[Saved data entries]
- - -
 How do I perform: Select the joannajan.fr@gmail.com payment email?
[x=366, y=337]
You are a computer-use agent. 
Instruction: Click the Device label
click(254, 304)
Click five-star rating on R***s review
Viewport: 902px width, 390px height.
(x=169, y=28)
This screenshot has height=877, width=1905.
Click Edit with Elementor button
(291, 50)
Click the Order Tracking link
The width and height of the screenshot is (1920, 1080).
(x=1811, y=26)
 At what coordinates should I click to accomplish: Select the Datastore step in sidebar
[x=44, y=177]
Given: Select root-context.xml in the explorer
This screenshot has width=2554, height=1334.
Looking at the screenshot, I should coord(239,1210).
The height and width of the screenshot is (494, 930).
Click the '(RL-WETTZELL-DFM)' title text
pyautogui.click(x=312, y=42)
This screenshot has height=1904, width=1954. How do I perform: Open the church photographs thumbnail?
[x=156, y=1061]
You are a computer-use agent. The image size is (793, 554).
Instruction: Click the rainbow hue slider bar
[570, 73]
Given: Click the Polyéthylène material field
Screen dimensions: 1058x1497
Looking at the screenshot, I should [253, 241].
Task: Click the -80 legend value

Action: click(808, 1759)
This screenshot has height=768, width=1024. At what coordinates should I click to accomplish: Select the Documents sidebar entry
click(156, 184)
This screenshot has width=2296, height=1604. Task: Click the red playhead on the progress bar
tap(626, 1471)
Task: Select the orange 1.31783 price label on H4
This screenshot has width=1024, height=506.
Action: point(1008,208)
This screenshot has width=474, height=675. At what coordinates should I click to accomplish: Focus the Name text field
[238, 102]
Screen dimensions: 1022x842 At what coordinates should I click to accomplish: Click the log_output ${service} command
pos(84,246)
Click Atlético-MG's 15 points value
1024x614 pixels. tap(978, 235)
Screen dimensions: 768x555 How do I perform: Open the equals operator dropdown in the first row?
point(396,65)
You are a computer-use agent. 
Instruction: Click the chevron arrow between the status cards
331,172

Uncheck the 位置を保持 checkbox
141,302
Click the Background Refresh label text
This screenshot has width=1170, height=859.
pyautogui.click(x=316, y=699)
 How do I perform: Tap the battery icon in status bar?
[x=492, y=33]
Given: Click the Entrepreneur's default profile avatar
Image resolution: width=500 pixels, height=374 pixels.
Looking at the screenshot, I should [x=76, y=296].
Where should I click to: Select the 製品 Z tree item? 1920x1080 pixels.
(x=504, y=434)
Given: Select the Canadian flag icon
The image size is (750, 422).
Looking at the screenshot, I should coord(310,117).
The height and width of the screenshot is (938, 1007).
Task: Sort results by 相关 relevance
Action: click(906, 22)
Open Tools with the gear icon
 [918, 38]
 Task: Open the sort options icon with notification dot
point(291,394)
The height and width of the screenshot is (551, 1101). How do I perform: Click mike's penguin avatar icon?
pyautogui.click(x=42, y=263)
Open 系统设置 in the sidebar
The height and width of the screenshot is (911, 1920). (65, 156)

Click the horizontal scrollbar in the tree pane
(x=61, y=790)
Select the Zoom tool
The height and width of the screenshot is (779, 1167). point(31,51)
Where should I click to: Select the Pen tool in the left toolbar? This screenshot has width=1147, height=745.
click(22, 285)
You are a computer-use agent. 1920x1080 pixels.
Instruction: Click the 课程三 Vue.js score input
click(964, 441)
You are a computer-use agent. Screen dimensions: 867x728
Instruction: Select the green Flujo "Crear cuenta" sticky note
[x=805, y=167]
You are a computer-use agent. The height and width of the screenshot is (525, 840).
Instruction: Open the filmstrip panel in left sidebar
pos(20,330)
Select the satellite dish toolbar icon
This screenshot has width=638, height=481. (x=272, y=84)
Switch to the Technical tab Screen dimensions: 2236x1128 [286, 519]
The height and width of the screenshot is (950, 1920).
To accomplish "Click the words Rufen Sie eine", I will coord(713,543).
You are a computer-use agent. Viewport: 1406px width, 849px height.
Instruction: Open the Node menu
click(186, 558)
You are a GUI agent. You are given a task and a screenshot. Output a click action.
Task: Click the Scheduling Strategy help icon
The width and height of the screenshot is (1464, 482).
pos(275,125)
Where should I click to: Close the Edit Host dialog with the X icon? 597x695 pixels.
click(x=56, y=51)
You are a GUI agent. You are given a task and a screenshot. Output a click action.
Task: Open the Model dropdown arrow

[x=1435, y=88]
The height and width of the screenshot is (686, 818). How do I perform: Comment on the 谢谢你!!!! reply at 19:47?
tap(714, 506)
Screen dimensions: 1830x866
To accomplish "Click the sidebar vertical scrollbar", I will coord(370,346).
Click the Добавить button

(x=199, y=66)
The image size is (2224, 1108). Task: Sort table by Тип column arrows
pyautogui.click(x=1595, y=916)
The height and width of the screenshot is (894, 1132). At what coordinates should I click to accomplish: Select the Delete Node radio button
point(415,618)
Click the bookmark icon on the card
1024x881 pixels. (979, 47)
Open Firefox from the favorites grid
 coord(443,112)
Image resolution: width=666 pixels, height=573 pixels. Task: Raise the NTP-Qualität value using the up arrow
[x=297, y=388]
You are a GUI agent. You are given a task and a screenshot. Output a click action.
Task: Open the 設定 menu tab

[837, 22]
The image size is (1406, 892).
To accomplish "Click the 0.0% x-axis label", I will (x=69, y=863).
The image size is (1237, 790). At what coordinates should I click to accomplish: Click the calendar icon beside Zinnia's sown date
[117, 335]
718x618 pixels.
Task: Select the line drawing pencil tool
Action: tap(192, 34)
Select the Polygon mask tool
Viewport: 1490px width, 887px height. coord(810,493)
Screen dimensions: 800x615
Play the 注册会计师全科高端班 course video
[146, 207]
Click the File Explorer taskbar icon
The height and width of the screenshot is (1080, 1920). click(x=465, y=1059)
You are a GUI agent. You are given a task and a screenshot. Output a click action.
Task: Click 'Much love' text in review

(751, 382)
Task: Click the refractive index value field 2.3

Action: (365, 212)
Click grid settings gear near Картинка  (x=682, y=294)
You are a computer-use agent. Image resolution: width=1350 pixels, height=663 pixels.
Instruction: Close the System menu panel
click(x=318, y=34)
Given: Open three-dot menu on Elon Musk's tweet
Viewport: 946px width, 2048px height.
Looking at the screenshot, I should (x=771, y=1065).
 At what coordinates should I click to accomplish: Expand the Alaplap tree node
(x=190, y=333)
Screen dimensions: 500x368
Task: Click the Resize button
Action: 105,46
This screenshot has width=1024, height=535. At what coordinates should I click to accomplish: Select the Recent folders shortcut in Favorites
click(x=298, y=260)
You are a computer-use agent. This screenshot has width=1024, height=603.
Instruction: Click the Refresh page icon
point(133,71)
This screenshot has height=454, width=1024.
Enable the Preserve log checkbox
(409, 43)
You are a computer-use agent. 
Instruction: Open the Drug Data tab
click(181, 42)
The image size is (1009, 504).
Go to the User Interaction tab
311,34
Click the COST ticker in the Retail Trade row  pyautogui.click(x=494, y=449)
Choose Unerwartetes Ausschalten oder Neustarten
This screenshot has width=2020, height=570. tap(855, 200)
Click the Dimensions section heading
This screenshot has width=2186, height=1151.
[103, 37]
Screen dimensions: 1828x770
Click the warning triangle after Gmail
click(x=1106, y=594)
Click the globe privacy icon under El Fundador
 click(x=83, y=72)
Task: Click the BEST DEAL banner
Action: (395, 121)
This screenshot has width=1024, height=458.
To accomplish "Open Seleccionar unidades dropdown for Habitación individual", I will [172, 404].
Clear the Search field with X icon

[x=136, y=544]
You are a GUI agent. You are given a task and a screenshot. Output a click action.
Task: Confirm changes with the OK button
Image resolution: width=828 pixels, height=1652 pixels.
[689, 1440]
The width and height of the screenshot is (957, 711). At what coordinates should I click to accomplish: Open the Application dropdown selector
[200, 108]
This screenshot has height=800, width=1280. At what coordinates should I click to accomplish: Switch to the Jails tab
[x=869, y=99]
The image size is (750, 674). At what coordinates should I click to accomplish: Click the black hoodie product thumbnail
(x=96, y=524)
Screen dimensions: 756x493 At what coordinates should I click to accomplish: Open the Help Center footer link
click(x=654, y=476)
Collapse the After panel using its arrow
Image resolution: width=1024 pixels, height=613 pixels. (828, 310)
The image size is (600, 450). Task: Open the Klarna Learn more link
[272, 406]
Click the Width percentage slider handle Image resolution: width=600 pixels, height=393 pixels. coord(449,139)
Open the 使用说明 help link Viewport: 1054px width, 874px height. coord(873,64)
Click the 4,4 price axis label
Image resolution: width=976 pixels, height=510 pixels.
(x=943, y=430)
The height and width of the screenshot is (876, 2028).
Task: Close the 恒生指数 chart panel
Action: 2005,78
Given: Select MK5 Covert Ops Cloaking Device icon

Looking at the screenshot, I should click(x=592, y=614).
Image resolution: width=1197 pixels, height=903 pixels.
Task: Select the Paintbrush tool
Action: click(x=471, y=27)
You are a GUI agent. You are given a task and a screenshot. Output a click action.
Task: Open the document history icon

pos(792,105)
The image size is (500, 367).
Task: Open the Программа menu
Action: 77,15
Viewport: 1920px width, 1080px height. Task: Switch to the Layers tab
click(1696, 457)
- - -
PROBLEM DETAILS
Print the lines exactly, from the line containing "You are a computer-use agent. Viewport: 1406px" to the line containing "[x=1435, y=88]", including both of those lines.

RESULT FOR THIS EXERCISE
You are a computer-use agent. Viewport: 1406px width, 849px height.
Instruction: Open the Node menu
click(186, 558)
You are a GUI agent. You are given a task and a screenshot. Output a click action.
Task: Click the Scheduling Strategy help icon
The width and height of the screenshot is (1464, 482).
pos(275,125)
Where should I click to: Close the Edit Host dialog with the X icon? 597x695 pixels.
click(x=56, y=51)
You are a GUI agent. You are given a task and a screenshot. Output a click action.
Task: Open the Model dropdown arrow

[x=1435, y=88]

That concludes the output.